Assignment: Find the word "right" in the listing below, then return every line it appears in.

Records for the exercise:
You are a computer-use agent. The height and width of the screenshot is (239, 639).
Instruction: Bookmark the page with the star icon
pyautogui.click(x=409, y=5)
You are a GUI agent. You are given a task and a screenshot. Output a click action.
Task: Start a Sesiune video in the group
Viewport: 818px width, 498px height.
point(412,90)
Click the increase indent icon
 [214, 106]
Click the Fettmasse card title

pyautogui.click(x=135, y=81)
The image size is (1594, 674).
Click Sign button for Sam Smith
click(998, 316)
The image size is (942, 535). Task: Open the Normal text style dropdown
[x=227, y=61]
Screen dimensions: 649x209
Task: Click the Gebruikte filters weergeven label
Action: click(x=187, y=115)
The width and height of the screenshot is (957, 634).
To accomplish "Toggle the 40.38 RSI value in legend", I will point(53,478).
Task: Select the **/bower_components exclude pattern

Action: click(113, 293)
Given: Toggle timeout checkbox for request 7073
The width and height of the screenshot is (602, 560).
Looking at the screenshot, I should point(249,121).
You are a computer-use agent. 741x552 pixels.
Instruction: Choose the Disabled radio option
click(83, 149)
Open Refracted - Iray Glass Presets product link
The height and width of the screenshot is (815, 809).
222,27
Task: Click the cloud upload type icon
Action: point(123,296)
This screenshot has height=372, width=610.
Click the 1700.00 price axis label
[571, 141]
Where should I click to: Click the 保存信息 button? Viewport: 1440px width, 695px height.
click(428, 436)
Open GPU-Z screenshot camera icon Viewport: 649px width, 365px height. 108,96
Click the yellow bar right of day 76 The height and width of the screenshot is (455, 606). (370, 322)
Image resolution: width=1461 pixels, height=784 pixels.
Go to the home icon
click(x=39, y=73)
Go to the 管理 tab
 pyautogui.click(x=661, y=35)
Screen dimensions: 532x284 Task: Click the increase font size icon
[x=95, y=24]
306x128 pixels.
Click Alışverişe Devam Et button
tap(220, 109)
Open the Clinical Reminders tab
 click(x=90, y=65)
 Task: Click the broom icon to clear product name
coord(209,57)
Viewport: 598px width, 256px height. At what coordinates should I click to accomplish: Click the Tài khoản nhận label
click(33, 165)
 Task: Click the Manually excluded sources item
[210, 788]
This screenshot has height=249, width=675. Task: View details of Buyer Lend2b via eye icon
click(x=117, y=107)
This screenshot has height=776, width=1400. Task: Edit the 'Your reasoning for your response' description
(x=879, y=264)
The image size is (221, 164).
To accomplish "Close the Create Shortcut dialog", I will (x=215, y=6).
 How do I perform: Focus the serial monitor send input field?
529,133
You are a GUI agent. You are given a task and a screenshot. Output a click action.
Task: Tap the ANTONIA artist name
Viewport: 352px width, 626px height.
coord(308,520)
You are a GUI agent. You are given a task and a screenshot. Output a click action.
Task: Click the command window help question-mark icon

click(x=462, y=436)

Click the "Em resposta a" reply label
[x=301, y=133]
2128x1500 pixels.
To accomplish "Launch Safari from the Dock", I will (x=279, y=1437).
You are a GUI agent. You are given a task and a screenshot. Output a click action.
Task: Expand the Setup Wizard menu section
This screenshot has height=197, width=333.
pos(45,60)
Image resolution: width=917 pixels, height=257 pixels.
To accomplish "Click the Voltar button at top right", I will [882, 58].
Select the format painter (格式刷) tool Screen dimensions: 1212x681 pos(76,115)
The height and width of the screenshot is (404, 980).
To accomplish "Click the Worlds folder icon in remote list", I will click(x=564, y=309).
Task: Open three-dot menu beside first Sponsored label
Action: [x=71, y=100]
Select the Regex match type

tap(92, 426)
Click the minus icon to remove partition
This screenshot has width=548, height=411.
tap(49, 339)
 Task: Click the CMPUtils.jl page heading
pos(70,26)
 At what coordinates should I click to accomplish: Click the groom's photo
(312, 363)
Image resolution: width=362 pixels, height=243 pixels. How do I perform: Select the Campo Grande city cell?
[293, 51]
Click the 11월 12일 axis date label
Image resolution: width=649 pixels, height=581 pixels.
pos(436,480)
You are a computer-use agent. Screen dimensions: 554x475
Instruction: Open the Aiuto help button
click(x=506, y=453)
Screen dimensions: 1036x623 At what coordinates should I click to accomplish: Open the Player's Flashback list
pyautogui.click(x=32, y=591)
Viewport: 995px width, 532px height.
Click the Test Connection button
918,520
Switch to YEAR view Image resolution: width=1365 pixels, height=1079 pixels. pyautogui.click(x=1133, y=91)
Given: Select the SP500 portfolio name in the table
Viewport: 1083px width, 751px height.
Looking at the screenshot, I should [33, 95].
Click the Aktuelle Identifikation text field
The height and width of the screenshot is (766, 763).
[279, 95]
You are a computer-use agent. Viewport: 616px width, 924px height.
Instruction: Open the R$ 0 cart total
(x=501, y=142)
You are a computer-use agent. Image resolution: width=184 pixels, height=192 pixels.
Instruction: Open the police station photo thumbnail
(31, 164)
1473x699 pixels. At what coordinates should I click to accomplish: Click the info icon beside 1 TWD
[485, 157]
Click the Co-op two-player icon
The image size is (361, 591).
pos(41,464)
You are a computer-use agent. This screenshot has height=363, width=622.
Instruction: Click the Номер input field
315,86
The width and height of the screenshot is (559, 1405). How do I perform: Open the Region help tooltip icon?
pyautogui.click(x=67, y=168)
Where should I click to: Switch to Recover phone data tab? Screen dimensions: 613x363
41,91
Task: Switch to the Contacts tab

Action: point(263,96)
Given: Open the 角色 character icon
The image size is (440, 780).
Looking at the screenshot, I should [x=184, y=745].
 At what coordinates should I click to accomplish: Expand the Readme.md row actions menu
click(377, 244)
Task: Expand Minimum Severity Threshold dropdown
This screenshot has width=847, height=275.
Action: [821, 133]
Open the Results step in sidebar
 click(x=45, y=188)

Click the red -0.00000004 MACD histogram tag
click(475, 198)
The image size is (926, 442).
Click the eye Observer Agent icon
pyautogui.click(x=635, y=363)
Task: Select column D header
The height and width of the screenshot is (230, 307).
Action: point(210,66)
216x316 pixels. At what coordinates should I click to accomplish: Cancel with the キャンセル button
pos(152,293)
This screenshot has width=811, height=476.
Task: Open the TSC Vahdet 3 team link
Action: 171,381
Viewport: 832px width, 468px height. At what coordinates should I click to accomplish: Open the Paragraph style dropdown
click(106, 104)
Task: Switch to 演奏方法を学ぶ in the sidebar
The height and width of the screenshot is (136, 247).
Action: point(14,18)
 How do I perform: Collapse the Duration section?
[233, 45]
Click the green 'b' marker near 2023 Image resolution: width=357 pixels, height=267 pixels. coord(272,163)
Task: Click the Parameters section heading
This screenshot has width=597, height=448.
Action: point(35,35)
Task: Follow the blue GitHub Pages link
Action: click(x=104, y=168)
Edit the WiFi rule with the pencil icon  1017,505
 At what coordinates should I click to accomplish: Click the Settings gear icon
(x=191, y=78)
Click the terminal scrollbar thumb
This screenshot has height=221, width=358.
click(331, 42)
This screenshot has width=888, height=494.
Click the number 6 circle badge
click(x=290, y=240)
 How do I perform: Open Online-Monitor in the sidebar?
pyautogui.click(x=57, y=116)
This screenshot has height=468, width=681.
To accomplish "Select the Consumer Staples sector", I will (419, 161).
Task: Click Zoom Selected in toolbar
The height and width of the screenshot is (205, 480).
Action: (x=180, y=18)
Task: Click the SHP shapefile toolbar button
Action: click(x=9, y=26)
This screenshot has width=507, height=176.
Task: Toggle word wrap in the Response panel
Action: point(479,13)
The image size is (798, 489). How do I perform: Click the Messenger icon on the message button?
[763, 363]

Written solution:
Click the yellow bar right of day 76 The height and width of the screenshot is (455, 606). (370, 322)
To accomplish "Click the Voltar button at top right", I will [882, 58].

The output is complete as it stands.